_Exercise inputs_
================================
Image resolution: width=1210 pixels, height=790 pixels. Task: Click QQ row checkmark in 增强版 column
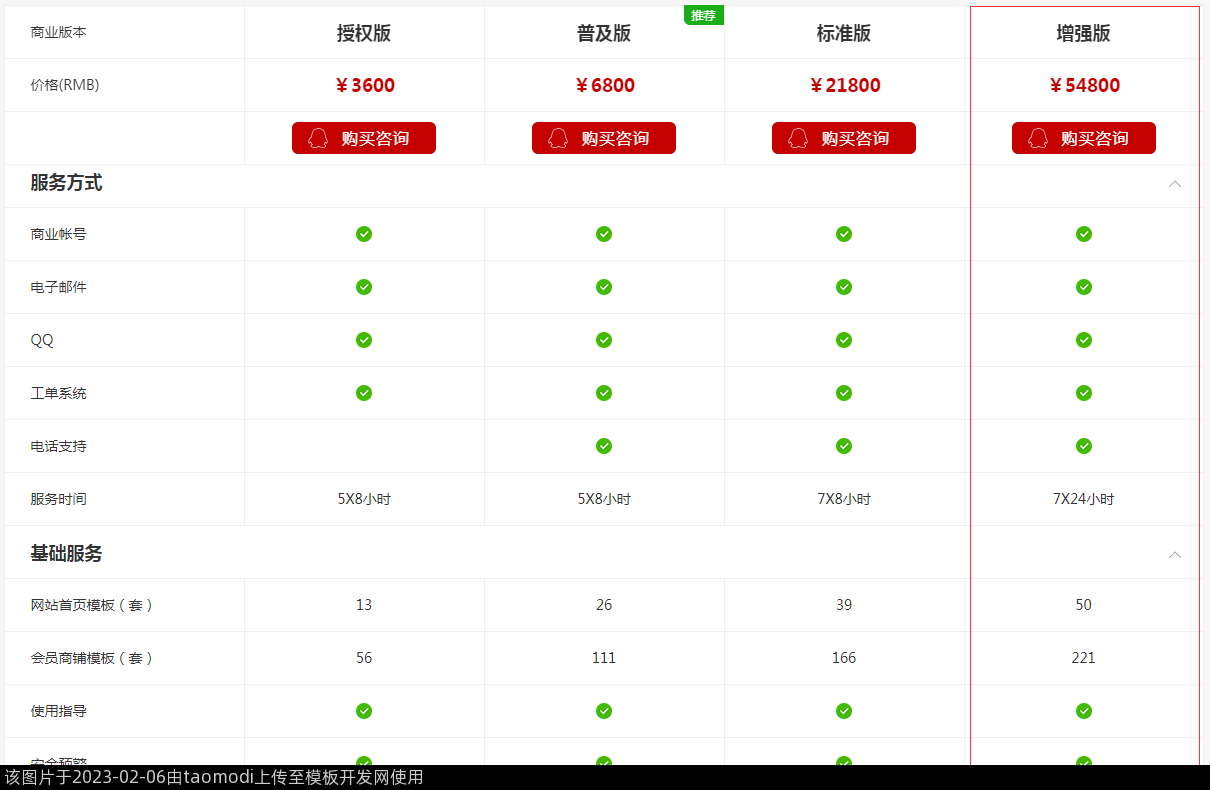pos(1084,340)
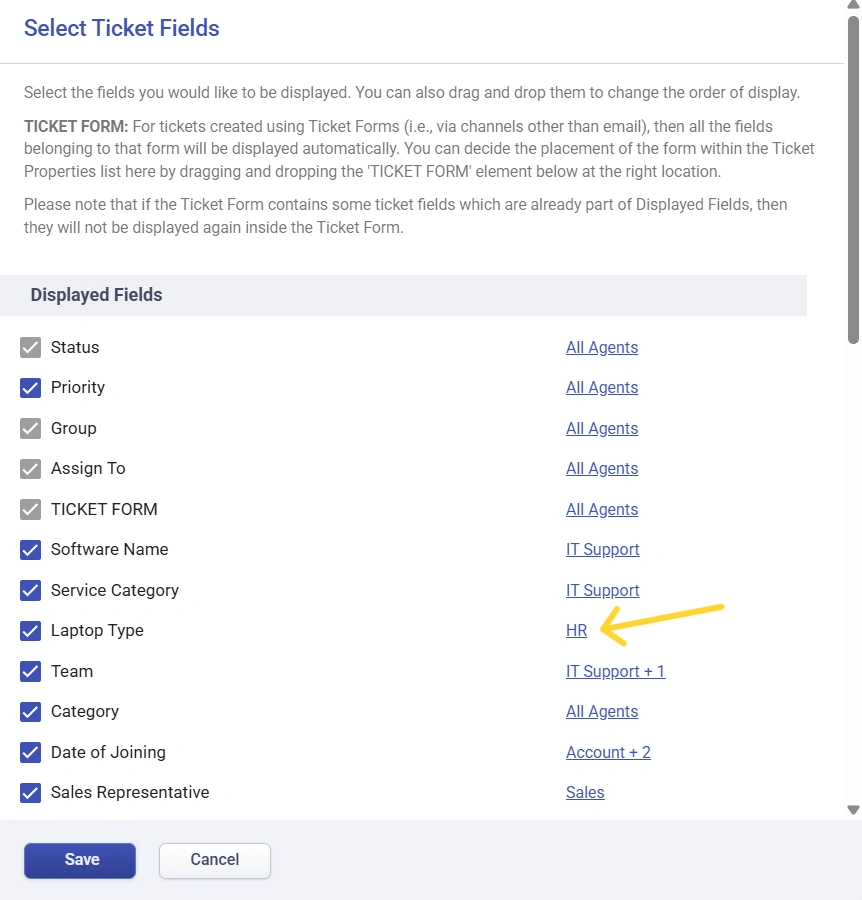Uncheck the Sales Representative checkbox
This screenshot has width=862, height=900.
[30, 793]
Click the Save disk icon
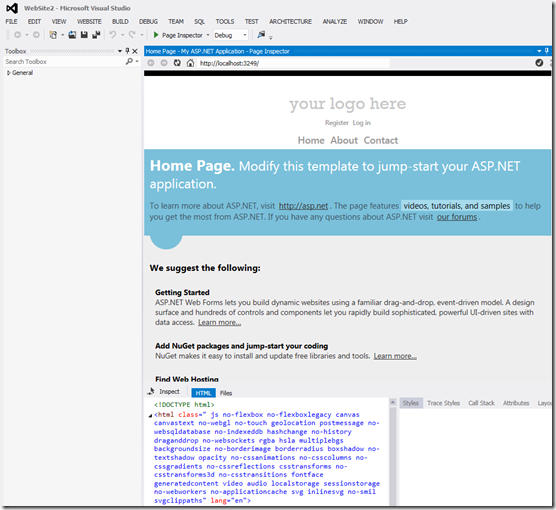556x510 pixels. point(84,35)
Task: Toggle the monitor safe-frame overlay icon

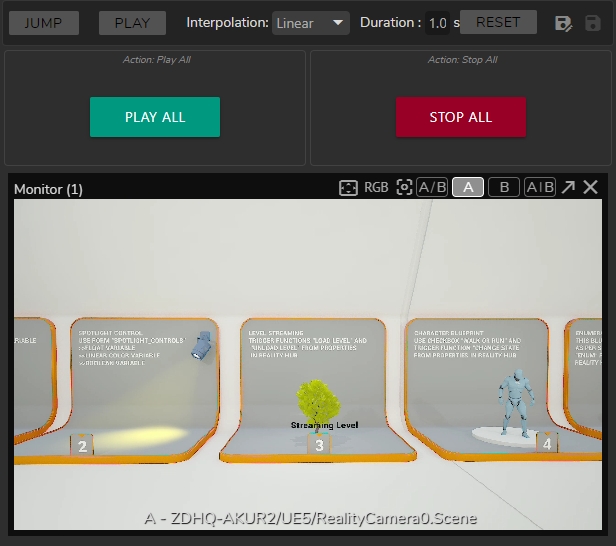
================================
_What is required_
Each entry above is to be duplicated exactly, and its pictures omitted.

_Exercise result_
Image resolution: width=1210 pixels, height=790 pixels. Task: Click QQ row checkmark in 增强版 column
pos(1084,340)
Uncheck the Sales Representative checkbox
This screenshot has width=862, height=900.
[30, 793]
Click the Save disk icon
556x510 pixels. point(84,35)
Task: Toggle the monitor safe-frame overlay icon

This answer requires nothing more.